Acordam em conferência na secção do contencioso administrativo do Supremo Tribunal Administrativo
1. A… (id. nos autos) recorre para este S.T.A. de um acórdão do T.C.A. Sul que, negando provimento ao recurso jurisdicional interposto pelo Ministério do Ambiente, do Ordenamento do Território e Desenvolvimento Regional, confirmou a sentença do T.A.F de Almada proferida (a fls 214 e segs) no processo de execução da sentença anulatória do T.A.C de Lisboa, de fls. 109 e segs, em que é exequente a ora Recorrente A….
Como razões para a admissão do recurso de revista excepcional indica, em síntese, a relevância social e jurídica das questões colocadas.
O Vereador do Pelouro do Urbanismo do Município de Setúbal contra-alegou, defendendo a não admissão do recurso.
2. Decidindo
2.1. O art.º 150.º n.º 1 do Código de Processo nos Tribunais Administrativos prevê “excepcionalmente” recurso de revista para o STA “quando esteja em causa, a apreciação de uma questão que, pela sua relevância jurídica ou social, se revista de importância fundamental ou quando a admissão do recurso seja claramente necessária para uma melhor aplicação do direito”.
Interpretando esta norma, tem o STA sublinhado, em jurisprudência constante, que não estamos perante um recurso normal de revista, pois que das decisões dos tribunais administrativos proferidas na sequência de recurso de apelação não cabe, em princípio, revista para o STA, mas antes perante um recurso que, nas palavras do legislador (Exposição de Motivos da Proposta de Lei 92/VII), deverá funcionar apenas “como uma válvula de segurança do sistema”.
Deste modo, a intervenção do STA só se justificará em matérias de maior importância, sob pena de se generalizar este recurso de revista, o que, se acontecesse, não deixaria de se mostrar desconforme com os aludidos fins tidos em vista pelo legislador.
2.2. No caso em análise, entende-se que se verificam os pressupostos de admissão do recurso de revista excepcional.

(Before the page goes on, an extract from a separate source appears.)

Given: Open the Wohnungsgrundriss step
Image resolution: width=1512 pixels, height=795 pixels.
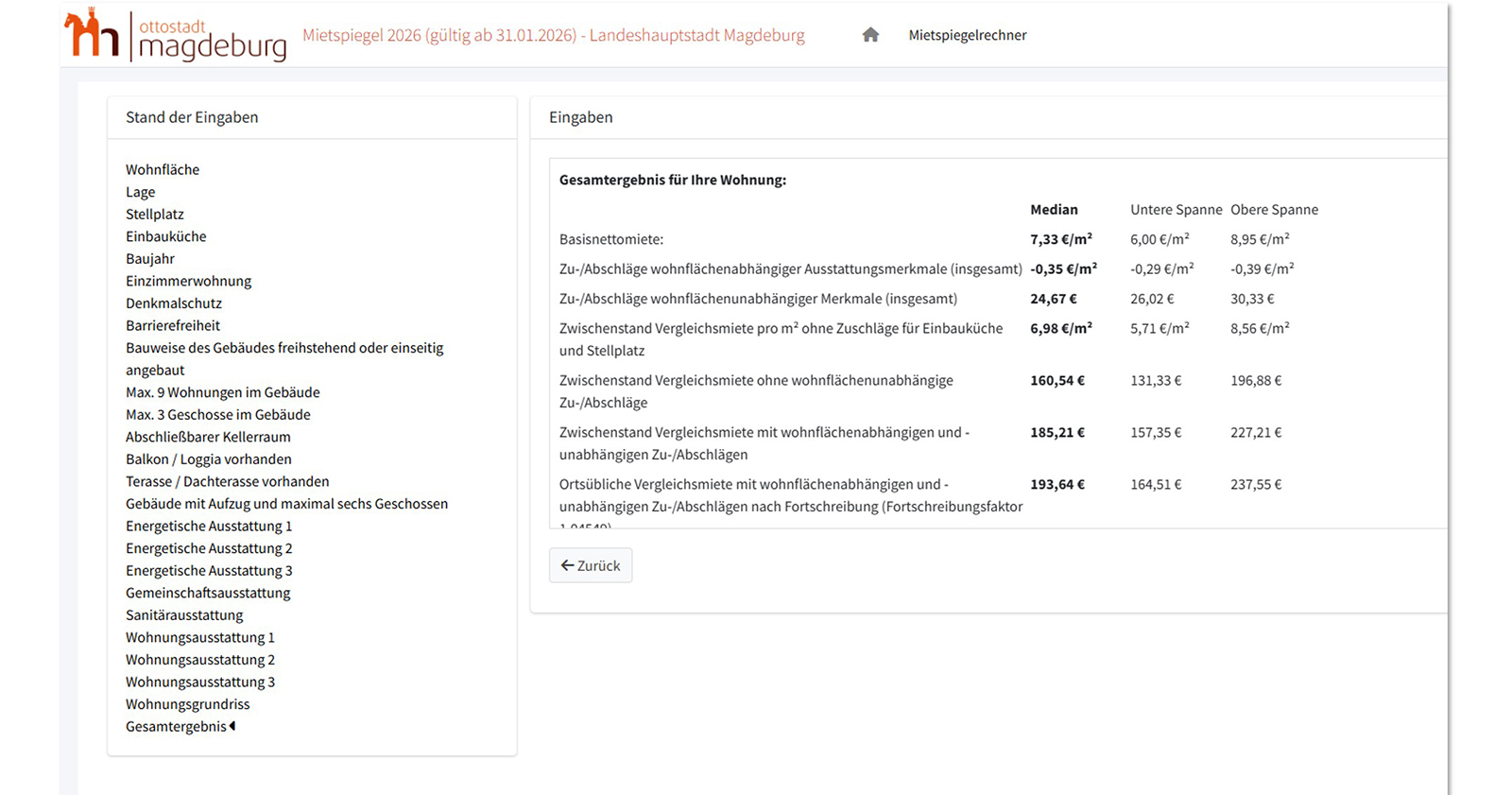Looking at the screenshot, I should click(x=188, y=704).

Efectivamente, por um lado, está em causa nos autos a execução de uma sentença de anulação de acto administrativo, em matéria de licenciamento de construção, que tal como a Recorrente alega, pode vir a ter reflexos no ordenamento do território em local particularmente importante sob o ponto de vista ambiental e paisagístico, como é o caso da zona do Portinho da Arrábida, na Serra da Arrábida, abrangida por dois Planos de Ordenamento, o Plano de Ordenamento da Orla Costeira Sintra-Sado e o Plano de Ordenamento do Parque Natural da Arrábida.

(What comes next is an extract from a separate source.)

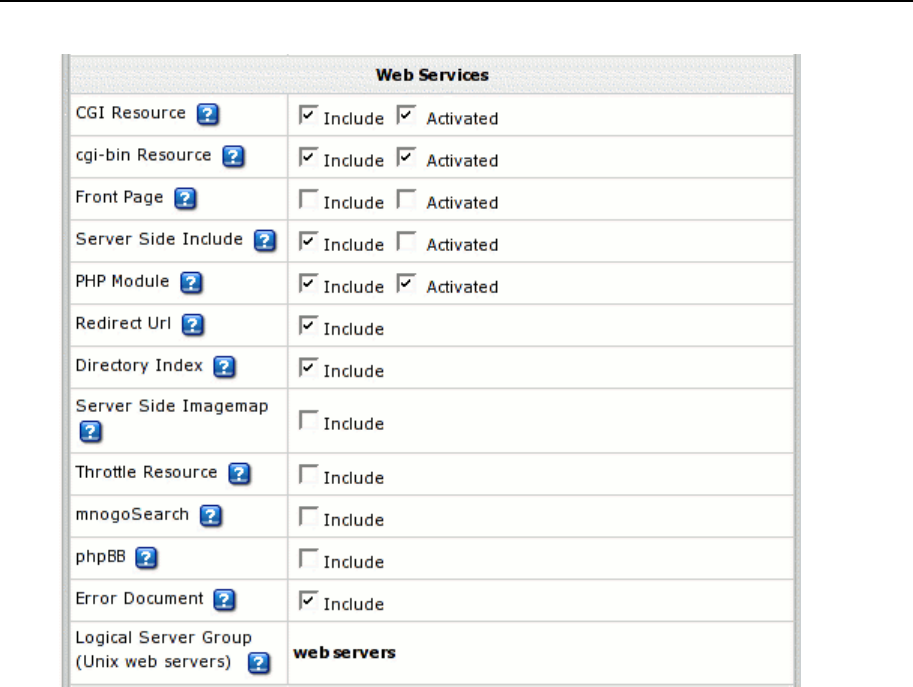Show help for phpBB
The image size is (913, 687).
[146, 558]
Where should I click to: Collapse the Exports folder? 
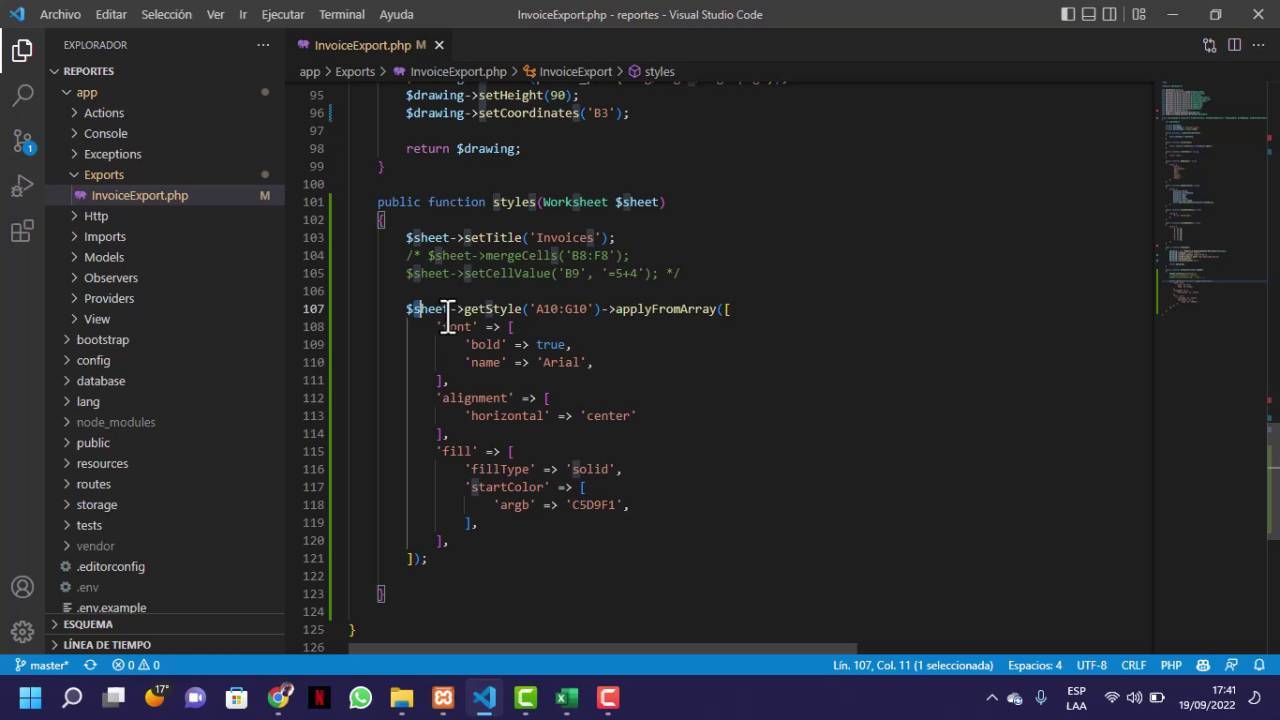[103, 175]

Por outro lado, as questões colocadas no presente recurso de revista – relacionadas, designadamente, com a execução de julgado anulatório de acto administrativo de indeferimento do pedido de licenciamento de obra e com a interferência em tal execução da legislação superveniente sobre a matéria – revestem importância social fundamental, por contenderem com interesses especialmente importantes da comunidade, apresentando complexidade jurídica bastante para justificar a admissão do recurso de revista.
3. Nos termos e pelas razões expostas, acordam em admitir a revista.
Sem custas
Lisboa, 18 de Junho de 2009. – Maria Angelina Domingues (relatora) – Rosendo Dias José – José Manuel da Silva Santos Botelho.